森尾さん:科学的な因果関係評価に現在、海外のデータに頼っている状況です。ですので、VSDは部会としてもあることが理想だと思ってます。このシステムの設立にあたって、国が主導していただくということが重要かなと思ってます。現在は手作業でデータを集めている状況ですが、デジタル化もぜひ進めていただくべき課題かなと思います。
井上:国の後押しが必要というのは、黑川さんと同意見ですか。
森尾さん:はい、同じですね。
保里:そして、個人情報の壁もありますよね。
森尾さん:これに関してはいろいろな方法で回避できるといいますか。手法ができてきていると思っていますので、これについてもぜひ機動的に推進してほしいなと思っています。
保里:その意味でも黑川さん、このシステムを進めていくためには国民の協力ということも不可欠になってくると思うのですが、国民が理解して納得をして進めていくためにはどんなことが必要だと考えていますか。
黑川さん:キーワードは、やはり「ふに落ちる情報提供」というところかなと思います。日本は決して情報を抑えているわけではなくて、逆に多過ぎるんですね。整理されていない中で例えば「評価不能」。これだけ大量に出されては、どう理解していいのかなかなか難しいと思うんです。この中で、さらに個人情報をくださいといわれてもなかなか厳しいのかなと思います。現在も評価不能とひと言で書いても、先ほどお示しいただいたとおりPMDAの皆さんとか、厚労省の皆さんが引き続き調査を続けているという現状を示すことであったり、その中でも科学的な限界があって「こういう科学的に評価できるシステムを構築することで、より安心してワクチンを接種していただけるんだ」、ということをしっかり国がコミュニケーションをとっていくことが重要なのではないかなと思います。

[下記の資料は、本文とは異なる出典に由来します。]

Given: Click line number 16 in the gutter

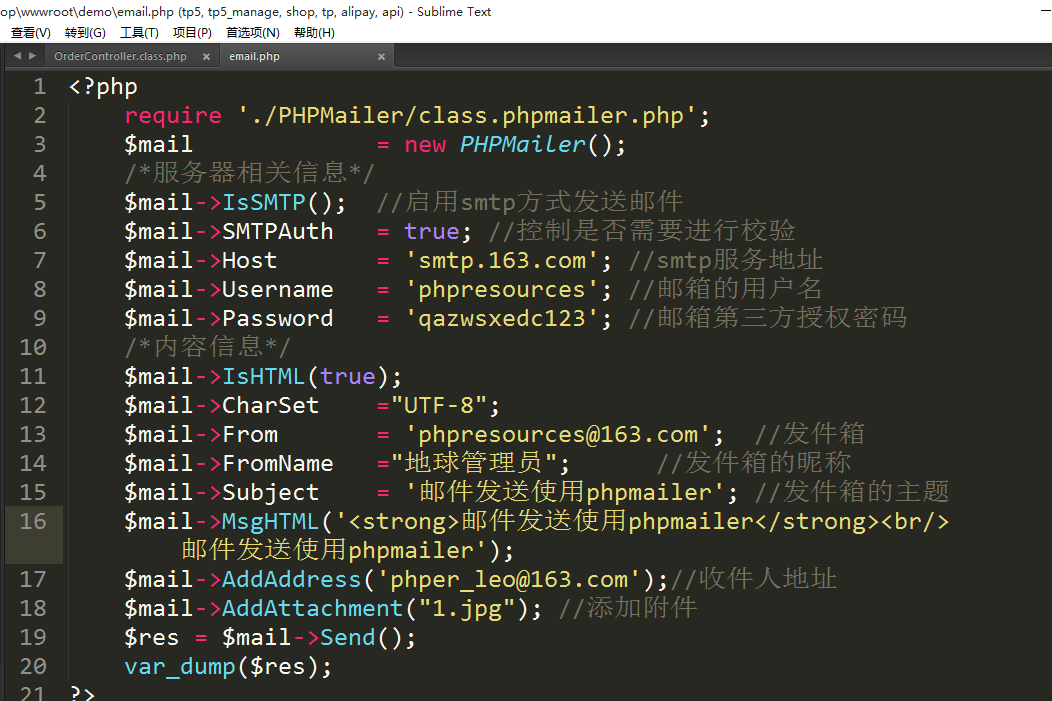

井上:そして森尾さん、改めてですが、これからも3回目接種へと続いていくと思うのですが、どんなことが改めて必要になってきますか。
森尾さん:ワクチンでは「リスク・ベネフィット(リスクとメリット)」というのが重要だと思うんです。やはりリスク・ベネフィットを判断していただくためには、部会がしっかりしたデータを出していく。そして、分かりやすい情報提供をしていくということが非常に重要だと思っています。しっかりしたデータを出すためには臨床試験に参加していただいたりとか、あるいはデータを提供していただくという点で、国民の方々の協力も必要になってくると思うんです。そういう理解をする、即するためには、部会としてもよりよいコミュニケーションを図っていくということが、ますます重要になってくると考えています。
井上:本当にコロナだけではなくて、今後も新しいパンデミックに備えるためにも今、議論とシステム作りというのが大事ですよね。
森尾さん:はい。おっしゃるとおりです。
井上:ありがとうございました。